--- Text passage ---
►

English 151: Research Essay
Requirement Checklist for Assignment:
Due Date: Due on or before 5:00 pm PT December 11, 2020; please see the course outline for information concerning late assignments. Three weeks to write five paragraphs is ample time to finish the assignment on time.
Purpose: to ARGUE for three positives or three negatives on a contemporary topic of social significance in Canada / to objectively persuade your reader/ to give further practice writing using academic structure
Format: Double-spaced/ 12 font/ Times New Roman/ Ariel/ WORD DOCUMENT
Title: Top of page/14 font; EX: Sealing the Deal: The Benefits of the Canadian Seal Hunt
Autobiographical Information: As with the other assignments, first and last name, course, date.
Topic: one topic; Canadian context – current topical Canadian issue
Thesis: Mapping thesis or Exploratory thesis required (examples of Exploratory thesis are provided in the unit)/ three distinct, clearly articulated positives or negatives in the thesis as practiced throughout term
Paragraphs: Five paragraphs required: Introduction paragraph, three Body paragraphs, and a Conclusion paragraph
Sentence structure: grammatical/ sentence structure variety/ justification of every word/ correct punctuation
Spot Quotations: two quote minimum/ three quote maximum/ recognized authority. An essay without two quotes will not receive a passing grade. An essay that does not have the minimum of two quotes from two separate and distinct experts in the field will not receive a passing grade. Ipso facto, an essay must contain at least two quotes from two recognized authorities as a requirement
Diction: Standard English
Audience: Academic (no colloquial language)

◄

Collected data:
►

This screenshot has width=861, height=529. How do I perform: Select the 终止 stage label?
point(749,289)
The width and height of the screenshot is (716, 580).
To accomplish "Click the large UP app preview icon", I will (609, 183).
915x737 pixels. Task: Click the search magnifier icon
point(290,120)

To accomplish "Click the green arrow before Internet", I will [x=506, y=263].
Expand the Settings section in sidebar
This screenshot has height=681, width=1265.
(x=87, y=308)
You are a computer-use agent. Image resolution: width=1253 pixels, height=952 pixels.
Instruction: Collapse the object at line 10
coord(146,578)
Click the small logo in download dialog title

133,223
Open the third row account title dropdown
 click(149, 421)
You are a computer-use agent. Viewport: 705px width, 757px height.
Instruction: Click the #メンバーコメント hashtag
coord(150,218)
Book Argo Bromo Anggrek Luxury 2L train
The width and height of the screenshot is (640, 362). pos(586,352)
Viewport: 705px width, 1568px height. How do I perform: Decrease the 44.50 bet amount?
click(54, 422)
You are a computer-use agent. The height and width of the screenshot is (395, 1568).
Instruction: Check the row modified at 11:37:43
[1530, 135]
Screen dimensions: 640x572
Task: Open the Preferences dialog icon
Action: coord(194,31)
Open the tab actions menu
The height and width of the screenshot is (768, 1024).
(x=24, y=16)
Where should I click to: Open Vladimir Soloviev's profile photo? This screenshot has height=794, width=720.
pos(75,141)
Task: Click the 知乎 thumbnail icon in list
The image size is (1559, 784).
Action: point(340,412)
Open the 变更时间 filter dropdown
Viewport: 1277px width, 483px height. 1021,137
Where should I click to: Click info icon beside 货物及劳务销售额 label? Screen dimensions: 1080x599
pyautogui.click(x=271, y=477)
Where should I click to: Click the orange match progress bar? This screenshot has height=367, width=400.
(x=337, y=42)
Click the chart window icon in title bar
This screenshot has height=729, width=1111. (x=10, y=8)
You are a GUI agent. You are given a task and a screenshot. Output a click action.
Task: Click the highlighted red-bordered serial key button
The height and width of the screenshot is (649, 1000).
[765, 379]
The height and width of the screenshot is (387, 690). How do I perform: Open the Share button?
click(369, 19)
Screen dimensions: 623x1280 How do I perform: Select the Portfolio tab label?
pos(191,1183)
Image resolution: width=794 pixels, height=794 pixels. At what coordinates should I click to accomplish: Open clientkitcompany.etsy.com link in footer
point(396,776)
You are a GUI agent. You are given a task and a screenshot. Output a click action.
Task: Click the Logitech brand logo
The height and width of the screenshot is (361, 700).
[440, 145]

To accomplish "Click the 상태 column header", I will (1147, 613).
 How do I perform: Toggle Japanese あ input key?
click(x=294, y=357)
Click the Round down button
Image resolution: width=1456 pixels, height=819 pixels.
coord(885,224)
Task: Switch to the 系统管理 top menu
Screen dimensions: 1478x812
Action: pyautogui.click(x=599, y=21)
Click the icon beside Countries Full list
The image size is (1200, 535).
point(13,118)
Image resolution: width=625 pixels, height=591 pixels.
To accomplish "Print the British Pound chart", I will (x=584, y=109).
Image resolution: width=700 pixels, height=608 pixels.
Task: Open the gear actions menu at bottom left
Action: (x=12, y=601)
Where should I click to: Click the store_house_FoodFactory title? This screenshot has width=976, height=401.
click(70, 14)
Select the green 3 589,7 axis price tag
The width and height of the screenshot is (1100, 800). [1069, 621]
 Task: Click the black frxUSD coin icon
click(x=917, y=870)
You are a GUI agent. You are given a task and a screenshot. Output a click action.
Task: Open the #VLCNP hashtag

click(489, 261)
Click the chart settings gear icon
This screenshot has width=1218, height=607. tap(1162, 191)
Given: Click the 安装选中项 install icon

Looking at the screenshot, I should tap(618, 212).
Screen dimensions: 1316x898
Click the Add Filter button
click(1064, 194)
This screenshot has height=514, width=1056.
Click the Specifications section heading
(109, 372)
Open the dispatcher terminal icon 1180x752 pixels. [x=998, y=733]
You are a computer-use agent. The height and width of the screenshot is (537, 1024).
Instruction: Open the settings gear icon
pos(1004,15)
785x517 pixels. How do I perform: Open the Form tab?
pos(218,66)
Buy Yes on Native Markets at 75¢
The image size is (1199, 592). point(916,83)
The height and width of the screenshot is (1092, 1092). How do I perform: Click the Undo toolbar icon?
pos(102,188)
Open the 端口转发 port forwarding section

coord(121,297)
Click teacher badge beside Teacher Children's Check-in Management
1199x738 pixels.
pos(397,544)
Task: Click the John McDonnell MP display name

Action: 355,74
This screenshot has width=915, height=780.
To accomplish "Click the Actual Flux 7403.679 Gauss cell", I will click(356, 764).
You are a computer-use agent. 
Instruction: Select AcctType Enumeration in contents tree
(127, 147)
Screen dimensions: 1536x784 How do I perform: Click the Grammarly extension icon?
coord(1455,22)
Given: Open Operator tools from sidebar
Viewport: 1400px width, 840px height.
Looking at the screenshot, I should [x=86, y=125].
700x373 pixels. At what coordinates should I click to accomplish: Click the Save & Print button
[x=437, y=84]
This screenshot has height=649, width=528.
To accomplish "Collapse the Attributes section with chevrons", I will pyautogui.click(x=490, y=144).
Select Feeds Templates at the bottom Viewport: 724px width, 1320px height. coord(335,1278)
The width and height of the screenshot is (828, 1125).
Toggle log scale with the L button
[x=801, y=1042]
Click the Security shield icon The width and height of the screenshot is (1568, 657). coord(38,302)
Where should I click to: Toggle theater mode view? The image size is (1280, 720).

◄

--- Set of tasks ---
**a)** Retype the assignment checklist from "English 151: Research" to "name, course, date.".
**b)** Continue the assignment checklist past its final line.
The listing is separate material and has nothing to do with the assignment checklist.

--- Per-task answers ---
**a)**
English 151: Research Essay
Requirement Checklist for Assignment:
Due Date: Due on or before 5:00 pm PT December 11, 2020; please see the course outline for information concerning late assignments. Three weeks to write five paragraphs is ample time to finish the assignment on time.
Purpose: to ARGUE for three positives or three negatives on a contemporary topic of social significance in Canada / to objectively persuade your reader/ to give further practice writing using academic structure
Format: Double-spaced/ 12 font/ Times New Roman/ Ariel/ WORD DOCUMENT
Title: Top of page/14 font; EX: Sealing the Deal: The Benefits of the Canadian Seal Hunt
Autobiographical Information: As with the other assignments, first and last name, course, date.

**b)**
Word Count: 850-1000 words(please include at end of essay). Please Note: an essay over or under the minimum or maximum word count will receive a failing grade on the assignment. An assignment that does not include the word count will be subject to a deduction in marks for the assignment
- Overall Objective:
- The assignment is an argument (approached with the same respectful, calm tone as the reactionary summary) that uses quotes from a minimum of two and a maximum of three reputable sources to argue for three positives OR three negatives concerning a current contemporary topic to do specifically with Canada; a current contemporary topic, in other words, of Canadian social significance.
- Students will choose to argue one side of the issue using a mapping thesis or an exploratory thesis using the same structure as in previous assignments; the thesis will clearly articulate the three positives or three negatives to the contemporary Canadian issue.
- The research essay, in other words, must choose one side or the other of a relevant Canadian social topic.
- Approach to Structure:
The assignment can be approached using the same methods employed over the course of the term for all other assignments. All the assignments in the course have been five paragraph assignments; they just haven’t been divided up as they will be for the research assignment.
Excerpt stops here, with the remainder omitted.